Fig. 2.

ES/TRAIL liposomes adhere to multiple leukocyte subpopulations after exposure to shear flow in whole blood. (A) Confocal images of ES/TRAIL liposomes (green) bound to human leukocytes (blue, cell nuclei) after exposure to shear flow in whole blood in a cone-and-plate viscometer at 188 s⁻¹ for 30 min. Leukocytes have nuclear morphology characteristic of monocytes (Left), lymphocytes (Center), and neutrophils (Right). (Scale bar, 5 μm.) (B–G) To assess the adhesion of ES/TRAIL liposomes to leukocyte subpopulations, fluorescent ES/TRAIL liposomes were added to human blood and exposed to shear flow in a cone-and-plate viscometer at a shear rate of 188 s⁻¹ for 30 min. Leukocytes were isolated from blood using a Polymorphs density gradient and labeled with CD3, CD14, CD16, CD19, and CD56, which is typically expressed on T lymphocytes, monocytes, neutrophils, B-lymphocytes, and natural killer cells, respectively. Expression of fluorescent ES/TRAIL (FL ES/TRAIL) liposomes on the surface of leukocytes that are CD3+ (B), CD14+ (C), CD16+ (D), CD19+ (E), and CD56+ (F), determined using flow cytometry.
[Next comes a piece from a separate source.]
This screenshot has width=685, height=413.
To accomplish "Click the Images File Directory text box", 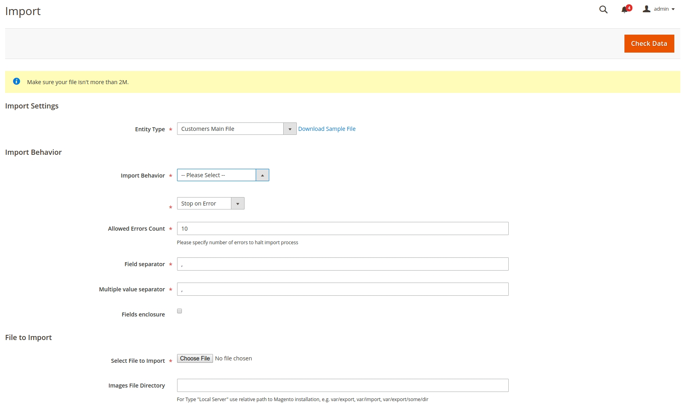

Expression of CD3, CD14, CD16, CD19, and CD56 on the leukocyte surface was determined using isotype controls. No label, unsheared cells that were not treated with fluorescent ES/TRAIL liposomes; ES Block, cells treated with fluorescent ES/TRAIL liposomes that were pretreated with an ES functional blocking antibody; Post-Mix, cells labeled with fluorescent ES/TRAIL liposomes immediately after mixing liposomes in whole blood. (G) Percent of CD3+, CD14+, CD16+, CD19+, and CD56+ leukocytes adhered to ES/TRAIL liposomes. n = 3 for all samples. Bars represent the mean ± SD in each treatment group. ***P < 0.0001 (one-way ANOVA with Tukey posttest).